- Born: 17 October 1950
- Died: 27 May 2019 Longueuil
- Education: M.Sc. meteorology from Université du Québec à Montréal
- Occupation: Meteorologist ;
- Employers: Canadian Broadcasting Corporation (1978–2011); Environment and Climate Change Canada (1974–1980) ;

= Jocelyne Blouin =

Canadian meteorologist (1950–2019)

Jocelyne Blouin (17 October 1950 – 27 May 2019) was a Québécoise meteorologist and weather presenter. She worked for Canadian French-language public broadcaster Société Radio-Canada from 1978 to 2011, where she was known for her regular weather bulletins on the news.

==Biography==
===Education===
Born 17 October 1950, Jocelyne Blouin obtained an honours degree in physics from the Université du Québec à Montréal (UQAM) in 1973. She was then hired by Environment Canada and followed the Operational Weather Training Course. She obtained a certificate in meteorology from UQAM in 1974. Blouin completed the academic part of a master's degree in meteorology in 1986.

===Career===
Blouin's first position with the Meteorological Service of Canada (MSC) was in 1974 in Edmonton, Alberta. During these early years, she taught Sea Scout weather courses and participated in the morning broadcast of CHFA Radio-Canada.

In 1976 the MSC repatriated her to Montreal. In 1978 Radio-Canada Television offered her a part-time position as a weather presenter. She resigned from the MSC in July 1980 to devote herself full-time to this new job.

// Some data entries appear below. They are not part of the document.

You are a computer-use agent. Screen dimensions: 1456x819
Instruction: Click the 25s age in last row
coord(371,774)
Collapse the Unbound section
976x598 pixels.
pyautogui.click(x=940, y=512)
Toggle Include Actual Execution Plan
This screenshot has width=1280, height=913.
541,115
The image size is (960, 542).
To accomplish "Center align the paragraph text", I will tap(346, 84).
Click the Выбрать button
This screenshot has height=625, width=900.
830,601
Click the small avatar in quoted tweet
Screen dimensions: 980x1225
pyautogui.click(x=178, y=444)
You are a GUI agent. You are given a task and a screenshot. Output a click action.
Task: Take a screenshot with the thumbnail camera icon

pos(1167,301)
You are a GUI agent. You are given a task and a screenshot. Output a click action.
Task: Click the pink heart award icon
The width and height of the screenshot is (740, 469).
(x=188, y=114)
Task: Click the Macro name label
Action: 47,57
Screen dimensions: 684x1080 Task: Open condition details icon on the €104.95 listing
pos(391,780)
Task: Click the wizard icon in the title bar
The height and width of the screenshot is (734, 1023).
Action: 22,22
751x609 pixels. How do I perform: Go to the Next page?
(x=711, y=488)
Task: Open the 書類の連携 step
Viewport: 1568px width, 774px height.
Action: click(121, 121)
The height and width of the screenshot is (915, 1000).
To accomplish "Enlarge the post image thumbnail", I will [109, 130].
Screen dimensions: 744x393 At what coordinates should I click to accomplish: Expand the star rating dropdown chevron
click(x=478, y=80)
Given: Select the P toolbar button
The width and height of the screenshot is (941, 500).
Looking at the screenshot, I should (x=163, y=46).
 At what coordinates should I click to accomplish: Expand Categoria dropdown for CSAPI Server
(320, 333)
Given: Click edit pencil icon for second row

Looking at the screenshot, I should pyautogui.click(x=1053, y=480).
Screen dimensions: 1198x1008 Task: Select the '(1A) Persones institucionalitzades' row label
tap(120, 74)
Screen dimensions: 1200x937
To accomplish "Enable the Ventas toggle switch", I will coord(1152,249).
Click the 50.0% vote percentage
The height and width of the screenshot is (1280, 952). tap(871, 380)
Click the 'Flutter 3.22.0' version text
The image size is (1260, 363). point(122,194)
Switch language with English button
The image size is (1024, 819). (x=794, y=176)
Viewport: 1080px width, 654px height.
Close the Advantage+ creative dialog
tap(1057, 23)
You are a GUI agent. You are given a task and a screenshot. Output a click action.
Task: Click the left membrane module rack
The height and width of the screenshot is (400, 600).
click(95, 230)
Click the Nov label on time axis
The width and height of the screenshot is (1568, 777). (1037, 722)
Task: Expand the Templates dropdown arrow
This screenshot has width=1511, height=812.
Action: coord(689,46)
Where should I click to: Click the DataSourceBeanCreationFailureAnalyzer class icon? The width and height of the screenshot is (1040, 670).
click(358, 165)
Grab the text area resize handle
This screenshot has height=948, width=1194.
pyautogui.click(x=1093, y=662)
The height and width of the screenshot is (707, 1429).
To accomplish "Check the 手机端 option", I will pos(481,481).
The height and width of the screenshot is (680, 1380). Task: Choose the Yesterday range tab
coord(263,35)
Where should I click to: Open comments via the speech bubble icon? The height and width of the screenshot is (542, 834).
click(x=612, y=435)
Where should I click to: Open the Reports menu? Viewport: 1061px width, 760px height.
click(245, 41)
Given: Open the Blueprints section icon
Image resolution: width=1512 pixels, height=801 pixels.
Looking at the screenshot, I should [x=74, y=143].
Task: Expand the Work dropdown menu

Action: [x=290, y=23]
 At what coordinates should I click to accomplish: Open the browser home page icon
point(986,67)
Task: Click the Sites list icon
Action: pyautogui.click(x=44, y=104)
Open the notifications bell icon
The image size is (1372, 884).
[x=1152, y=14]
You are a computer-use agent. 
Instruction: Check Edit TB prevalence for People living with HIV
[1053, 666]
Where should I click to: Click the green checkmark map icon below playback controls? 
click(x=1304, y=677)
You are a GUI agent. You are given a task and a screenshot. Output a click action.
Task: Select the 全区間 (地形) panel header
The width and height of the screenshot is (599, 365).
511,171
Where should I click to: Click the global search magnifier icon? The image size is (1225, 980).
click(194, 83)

In September 2005 Radio-Canada removed Blouin from the camera due to a "period of transition and testing". Several complaints were lodged in this respect and Blouin returned to her position the following week.

In June 2011 Blouin announced her departure from Le Téléjournal to retire after 33 years with Radio-Canada. She was replaced by Pascal Yiacouvakis. Over the course of her career, she presented nearly 15,000 weather bulletins.

On 12 July 2016, Blouin and Jean-Charles Beaubois, the former director of Belgian Radio-Television's weather department, launched the Blisly app. This smartphone program offers personalized health risk indexes from aggravating weather factors and is designed to help people suffering from non-food allergies, joint pain, respiratory or heart problems, or migraines.

Jocelyne Blouin died from cancer on 27 May 2019.

==Honours==
Jocelyne Blouin was the recipient of many national and international awards. In 1993 she received the Alcide-Ouellet Award, named after a Canadian meteorologist. At the International Weather Festival, she received the Best Weather and Environment Report in 1999, the 2000 Scientists Award, and the Best Weather and Environment Report in 2002.